O foco das pesquisas com o café tem mudado. Se antes o desenvolvimento de variedades se voltava para materiais resistentes a doenças ou com maior potencial produtivo, hoje, diante do aumento global da temperatura, as atenções se voltam para o estudo de plantas mais tolerantes ao calor, diz o pesquisador Luiz Carlos Fazuoli, do Instituto Agronômico (IAC-Apta), “já que o café é tido como a cultura mais afetada pela elevação de temperatura”.

Há, no País, 4,3 bilhões de cafeeiros da variedade arábica – de climas mais amenos – e 1,9 bilhão de cafeeiros da variedade robusta – de clima mais quente e úmido. Assim, o programa de melhoramento genético do IAC possui trabalhos em que características do robusta são transferidas para o arábica, como resistência a doenças e pragas, vigor, produção, rusticidade, melhor sistema radicular e, sobretudo, tolerância a altas temperaturas. “Várias progênies têm tolerado temperaturas mais altas e poderão ser usadas em novos plantios, substituindo o arábica em regiões mais quentes”, diz Fazuoli.

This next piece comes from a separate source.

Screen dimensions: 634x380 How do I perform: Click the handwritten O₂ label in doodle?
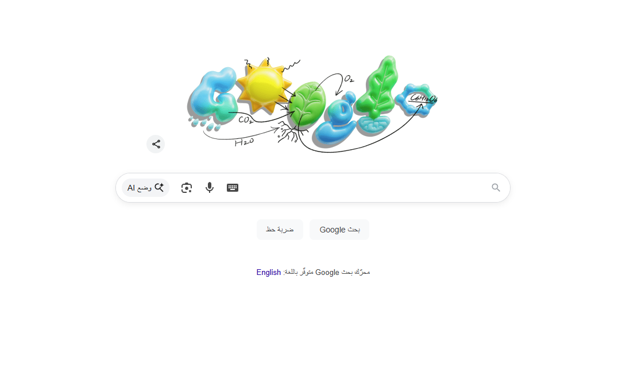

A pesquisas prosseguem para o material ser também menos exigente em água. “Trabalhos recentes têm mostrado que o arábica catuaí vai muito bem em regiões baixas e quentes, com temperaturas médias acima de 23 graus, mas exige irrigação”, diz, destacando que outras espécies, como o Coffea dewevrei, C. congensis e C. racemosa também estão sendo usadas, visando à seleção de variedades mais tolerantes ao calor e à seca. “O ideal é chegar a um material resistente a altas temperaturas e que não necessite de tanta água, o que deve levar, pelo menos, cinco anos.”

Um pasto com lavoura e árvores

Integração entre pasto, grãos e floresta é boa saída para reter carbono no solo e ajudar a reduzir o efeito estufa

Diante do aquecimento global, agricultores podem, desde já, adotar práticas sustentáveis, que eliminem a emissão de gases do efeito estufa e que visem à conservação do solo. Plantio direto, curvas de nível contra erosão, integração lavoura-pecuária e sistema agrossilvipastoril – além da eliminação das queimadas e do desmatamento – são algumas práticas cuja tecnologia está dominada.

“Se recuperarmos os 50 milhões de hectares de pastagens degradadas com o sistema de integração lavoura-pecuária ou o agrossilvipastoril, que inclui o plantio de árvores, seríamos os maiores conservadores de carbono no solo do mundo”, diz o pesquisador da Embrapa Arroz e Feijão João Kluthcouski. “Um pasto degradado não tem troca com o ambiente, não conserva carbono e suporta menos de 1 animal/hectare, e uma boa pastagem produz alimento, madeira e emprego.”

Grandes centros

Kluthcouski destaca outra questão: “Essas pastagens estão próximas aos grandes centros consumidores; então, seria desnecessário desmatar a Amazônia, no Norte do País, para plantar soja e criar gado.”

O sistema agrossilvipastoril combina lavoura, árvores e pastagem em uma mesma área. “A introdução estratégica de árvores garante melhor fluxo dos serviços ambientais, como a manutenção da umidade do ar, estabilização de temperatura e redução da velocidade de brisas e ventos”, diz pesquisador da Embrapa Pecuária Sudeste, Odo Primavesi. Em termos de seqüestro de carbono, Primavesi explica que “as árvores acumulam de 240 a 640 toneladas de carbono por hectare.”

Portanto, o acúmulo de carbono no solo pode ocorrer com reflorestamentos, pastagens e lavouras bem manejadas e rotação de culturas. “Pode-se reduzir as emissões evitando queimadas e não revolvendo o solo, especialmente quando se transforma uma área de pastagem degradada em lavoura”, diz. “O eucalipto, por exemplo, acumula 16 toneladas de matéria seca de madeira/hectare/ano. Em seis anos, haveria o acúmulo de 96 toneladas/hectare de matéria seca ou 192 toneladas de CO2/hectare no solo.”

Ele lembra, porém, que há limite de acúmulo de matéria seca no solo e acima dele. “Nos trópicos o calor acelera a degradação da matéria orgânica e a liberação de CO2. A saída seria controlar a temperatura com sombra ou manutenção permanente da cobertura do solo.”